* **Using the information**:
1. From the winery blog post on vintages, return the passage between "In 2007 we had" and "Mother Nature’s design.", inclusive, copied without any changes.
2. In the winery blog post on vintages, how many barrels from the 2006 vintage did the winery send to bulk?
3. Write what comes next in the winery blog post on vintages, picking up after its final sentence.

* **Reading text**:
When I was a consumer of wine, long before my adventures into winemaking, I was always amused at the next “vintage of the century”.
It was rare indeed to find a winemaker or winery owner who honestly evaluated any of his vintages until they were long sold through. There are exceptions to the rule such as Angelo Gaja, mentioned in other blog posts. Yes, this man, who put a town of 650 people on the world map and took over in 1961, has bulked out four vintages since he took the reins. That means he did not produce four vintages, selling the juice on the open market, because he felt it not worthy of his name. No need to ask him about a current vintage because actions speak louder than words and this sacrifice is done because he has more integrity in his little finger than most do in their entire body.
Our little winery has faced similar decisions and I always refer back to what this great man taught me. If you’re going to represent the very best then give nothing less. With that I will give you some recent vintages and sacrifices we have made. In 2006 we had a vintage that had a lot of rot. We threw out any fruit off of the sorting tables that remotely had any rot at all. That means if there were even one or two berries with rot the entire cluster was thrown to the ground. Why not just pick off the berries that are infected, because inevitably some in the middle of the cluster would get through. So we made the wine with fruit on the floor up to our ankles and waited to see how the wine ended up. Fast forwarding, we eliminated 20 barrels that went to bulk only keeping the barrels that we felt were good enough to wear our name. That was 25% of our production.
In 2007 we had a perfect vintage; these are classic wines. They can be cellared, in some cases, for 20 years. There was a little sacrifice but the yields were very low and so there are not a lot of these wines by Mother Nature’s design.

* **Data supplied**:
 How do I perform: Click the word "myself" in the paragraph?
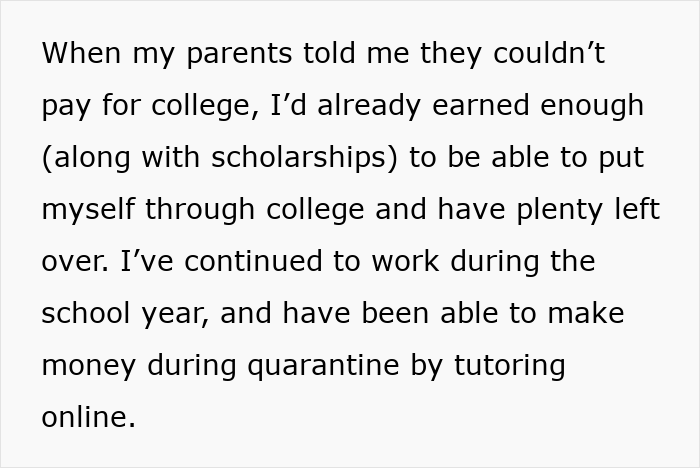coord(89,210)
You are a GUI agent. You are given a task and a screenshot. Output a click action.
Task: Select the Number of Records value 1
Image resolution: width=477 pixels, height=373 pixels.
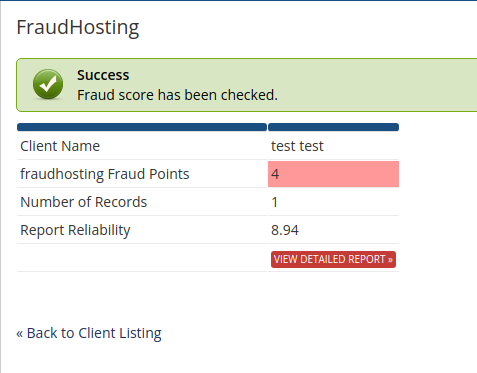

* **Your responses**:
1.
In 2007 we had a perfect vintage; these are classic wines. They can be cellared, in some cases, for 20 years. There was a little sacrifice but the yields were very low and so there are not a lot of these wines by Mother Nature’s design.

2. Twenty barrels, which was 25% of its production.

3.
In 2008 the wines were subject to a cool season but ripened evenly. However, the wines are much more forward because the pH is out of balance in many of the wines. There was a heat storm in June of 2008 that few talk about. Temperatures exceeded 110 degrees in a place that averages 74 degrees through the growing season. A freak, you must agree. This is very early for us to have such a thing happen, if to happen at all, and the prevailing wisdom from those in the vineyard I trust agree that the vines went into prevention mode. Prevention from what you ask? Well, death! The vines sucked from the ground any moisture they could find but as important, potassium. When this happens, the pH in the vineyard will be higher and acids lower as the potassium acts as a deacidifier. This causes the wines to be much more approachable with a shorter shelf life and some so out of balance and not very good. We were also in the last year of a drought and because of this the aquifers were very low. This again allows the vineyard to get an over abundance of dissolved minerals and will also cause the acids to drop and the pH’s to rise. We picked early and made a gallant effort to bring you great wines. In the end we will not release any whites and only 350 cases of reds. A great sacrifice, but one that I believe is necessary.
In 2009 we had a very long and even growing season. The aquifers were replenished from fall and winter rains and the initial reports are the wines will be grand!
And to the 2010 vintage! I’m here to tell you the word of the day, rot. Yes, the same problem as 2006 but this time it’s on steroids. There will be many wines with bacteria problems, and other problems in flavor development. Sugars moving at a rate of 1 brix a day and you can bet there will be many over ripe wines. It’s much too early to condemn all the wines of this vintage but I must say my optimism is not high. We will not be bring a wine to market from the 2010 vintage.
I will keep you posted but the buy light is on for the 2007’s and 2009’s, and some 2008’s!